Surgical treatment of acute and chronic laryngitis
In case of abscessing laryngitis, abscesses are opened during indirect laryngoscopy with a Tobolt knife. In case of complications in the form of phlegmon of the neck or mediastinitis, combined surgical treatment is performed using external and endolaryngeal access.
In case of chronic hyperplastic laryngitis, decortication of the vocal cords and targeted biopsy are performed using direct and indirect laryngoscopy.

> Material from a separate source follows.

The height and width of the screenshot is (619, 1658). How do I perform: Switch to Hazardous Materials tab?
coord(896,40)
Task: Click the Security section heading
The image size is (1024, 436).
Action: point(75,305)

In case of edematous-polypous laryngitis, two surgical interventions are possible: decortication of the vocal folds according to Kleinsaster and the Hirano method. In case of decortication of the vocal folds, it is necessary to preserve the epithelium in the commissure area on both sides to avoid their subsequent fusion and the formation of a cicatricial membrane or adhesion. The essence of the Hirano method: an incision is made along the lateral edge of the vocal folds, the gelatinous mass is aspirated, excess epithelial tissue is excised with scissors, and the remaining is placed on the vocal fold. Laser techniques are also used.
Further management
Patients of voice professions after acute laryngitis are recommended to be observed by a phoniatrist until the voice is fully restored. Patients who have undergone endolaryngeal interventions are observed until the clinical and functional state of the larynx is fully restored for an average of 3 months with examinations once a week in the first month and once every 2 weeks, starting from the second month. Patients with chronic hyperplastic laryngitis should be registered with a dispensary with examinations every 3 months, and every six months if the course is favorable.
The period of incapacity for work depends on the patient's profession: in vocal professions, it is extended until the voice function is restored. Uncomplicated acute laryngitis resolves within 7-14 days; infiltrative forms - about 14 days. In surgical treatment of chronic forms of laryngitis, the period of incapacity for work ranges from 7 days to 1 month in persons of vocal professions with complete decortication of the vocal folds.
Information for the patient
In the development of acute laryngitis, it is necessary to limit the vocal load. It is forbidden to eat hot, cold and spicy food, drink alcoholic beverages, smoke, and inhale steam. Constant humidification of the air in the room with the help of special humidifiers is recommended.